Complete CloudFormation template

A complete CloudFormation template for this stack can be viewed here. Please note that after launching the stack, you will need to visit the CloudFront console and edit the behavior associated with the lambda function. There is an “Include Body” checkbox that cannot be controlled via CloudFormation; until it is checked, the request body will not be passed to the lambda function.

Querying

AWS Athena will automatically allow you to query data whose schema is stored in Glue.
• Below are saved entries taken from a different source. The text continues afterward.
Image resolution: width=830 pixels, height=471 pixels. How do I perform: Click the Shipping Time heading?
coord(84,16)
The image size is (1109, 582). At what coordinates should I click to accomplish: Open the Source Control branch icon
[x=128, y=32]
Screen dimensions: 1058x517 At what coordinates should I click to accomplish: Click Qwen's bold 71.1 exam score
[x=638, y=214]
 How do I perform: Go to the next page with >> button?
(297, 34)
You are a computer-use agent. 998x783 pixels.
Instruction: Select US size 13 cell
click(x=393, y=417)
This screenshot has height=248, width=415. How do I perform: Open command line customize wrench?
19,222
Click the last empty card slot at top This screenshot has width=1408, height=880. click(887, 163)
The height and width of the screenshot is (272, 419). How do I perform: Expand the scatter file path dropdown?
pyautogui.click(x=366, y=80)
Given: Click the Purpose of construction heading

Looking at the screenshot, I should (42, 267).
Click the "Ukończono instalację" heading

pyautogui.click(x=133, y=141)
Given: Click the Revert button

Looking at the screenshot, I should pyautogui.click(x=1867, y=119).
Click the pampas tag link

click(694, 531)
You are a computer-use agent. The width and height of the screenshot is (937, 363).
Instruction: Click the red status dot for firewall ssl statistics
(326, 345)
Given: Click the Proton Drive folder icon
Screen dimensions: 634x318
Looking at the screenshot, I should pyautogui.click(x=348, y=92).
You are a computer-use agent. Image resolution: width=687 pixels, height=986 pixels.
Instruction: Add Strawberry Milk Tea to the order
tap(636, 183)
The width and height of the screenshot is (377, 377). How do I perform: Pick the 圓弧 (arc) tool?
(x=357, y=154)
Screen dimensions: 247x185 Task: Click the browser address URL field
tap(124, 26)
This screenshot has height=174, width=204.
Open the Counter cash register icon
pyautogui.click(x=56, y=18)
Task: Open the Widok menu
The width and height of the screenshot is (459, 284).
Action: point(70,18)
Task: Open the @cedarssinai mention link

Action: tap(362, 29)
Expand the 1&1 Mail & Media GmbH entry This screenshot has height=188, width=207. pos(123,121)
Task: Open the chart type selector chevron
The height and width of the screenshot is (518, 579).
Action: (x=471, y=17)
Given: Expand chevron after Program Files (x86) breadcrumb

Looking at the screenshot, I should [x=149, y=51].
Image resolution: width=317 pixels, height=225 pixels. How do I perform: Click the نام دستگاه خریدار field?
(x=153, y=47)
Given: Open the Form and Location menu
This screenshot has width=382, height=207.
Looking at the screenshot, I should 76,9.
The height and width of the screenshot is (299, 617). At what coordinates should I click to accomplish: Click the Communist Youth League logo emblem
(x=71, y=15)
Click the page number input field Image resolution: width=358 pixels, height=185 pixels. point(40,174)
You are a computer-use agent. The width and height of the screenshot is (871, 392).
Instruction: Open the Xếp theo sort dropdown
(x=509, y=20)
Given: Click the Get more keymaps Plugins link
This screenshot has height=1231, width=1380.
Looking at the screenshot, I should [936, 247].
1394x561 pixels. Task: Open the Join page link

If you deployed the CloudFormation template for the system, you should be able to visit the Athena console and issue queries with no further setup required.

Please note that you may need to load partitions before querying what’s stored in S3. Because the collected telemetry is time series data, new partitions will be routinely added.

A more serverful alternative: Elasticsearch

Kinesis Firehose can be configured to deliver records to an Amazon Elasticsearch Service cluster instead of S3, which may integrate better with your existing systems and workflows. If you want to adapt the system described above to use Elasticsearch, remove the Glue and S3 resources from the CloudFormation template and update the Firehose delivery stream configuration to use an Elasticsearch Service destination.

No changes would be required of the client-side code.